To do:
Keep the pictures out. Restate the entries below word for word.

Data entries:

■ ■ ■ ■ ■ ■ ■

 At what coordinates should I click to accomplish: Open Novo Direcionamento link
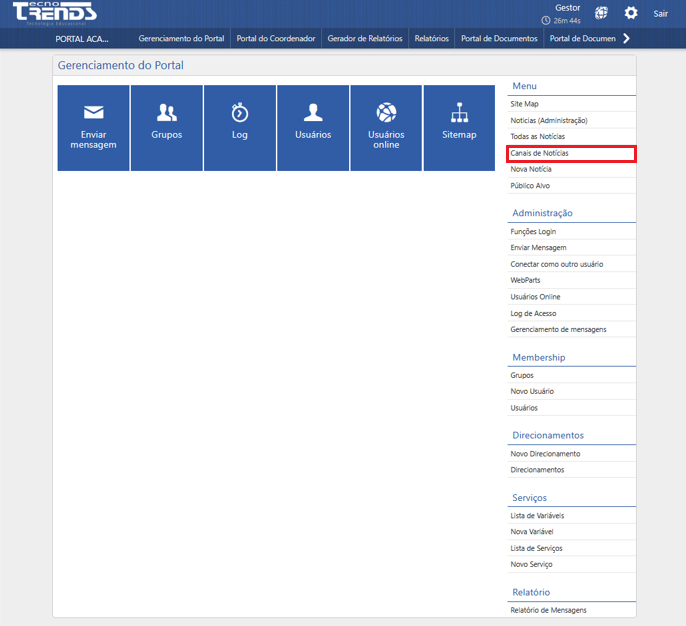(545, 453)

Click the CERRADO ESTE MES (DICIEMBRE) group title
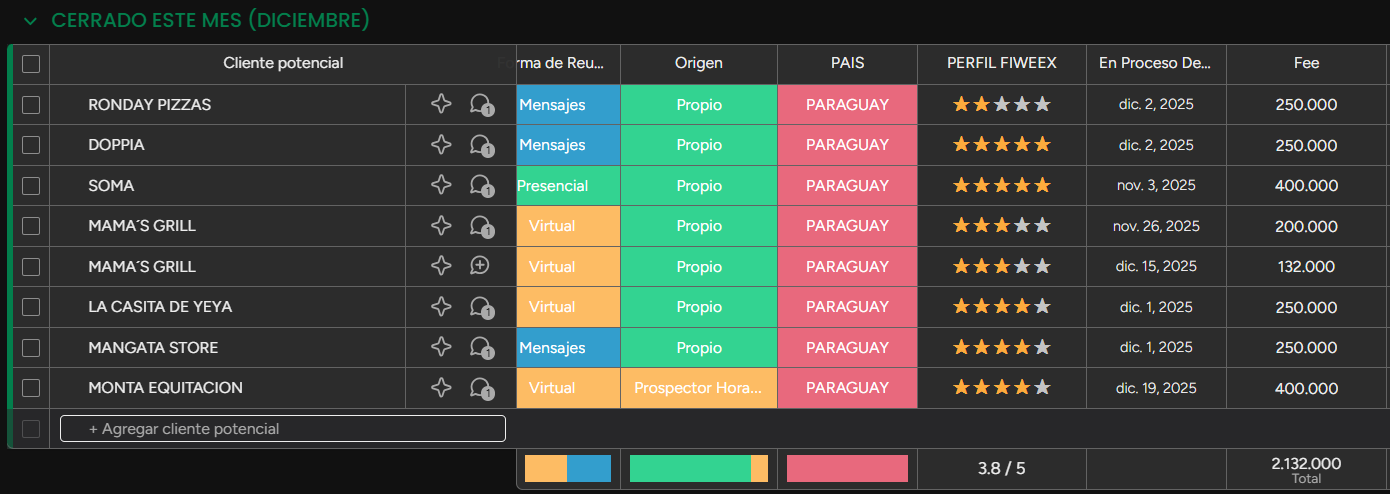(210, 21)
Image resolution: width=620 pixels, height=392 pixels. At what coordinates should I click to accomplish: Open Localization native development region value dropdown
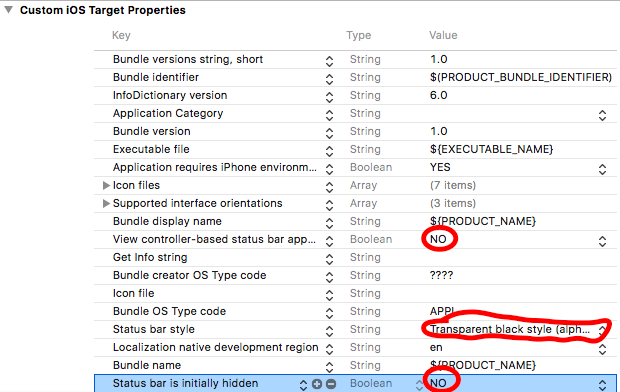coord(602,348)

■ ■ ■ ■ ■ ■ ■

Problem solution:
 At what coordinates should I click to accomplish: Open Novo Direcionamento link
(545, 453)

Click the CERRADO ESTE MES (DICIEMBRE) group title
(210, 21)
Image resolution: width=620 pixels, height=392 pixels. At what coordinates should I click to accomplish: Open Localization native development region value dropdown
coord(602,348)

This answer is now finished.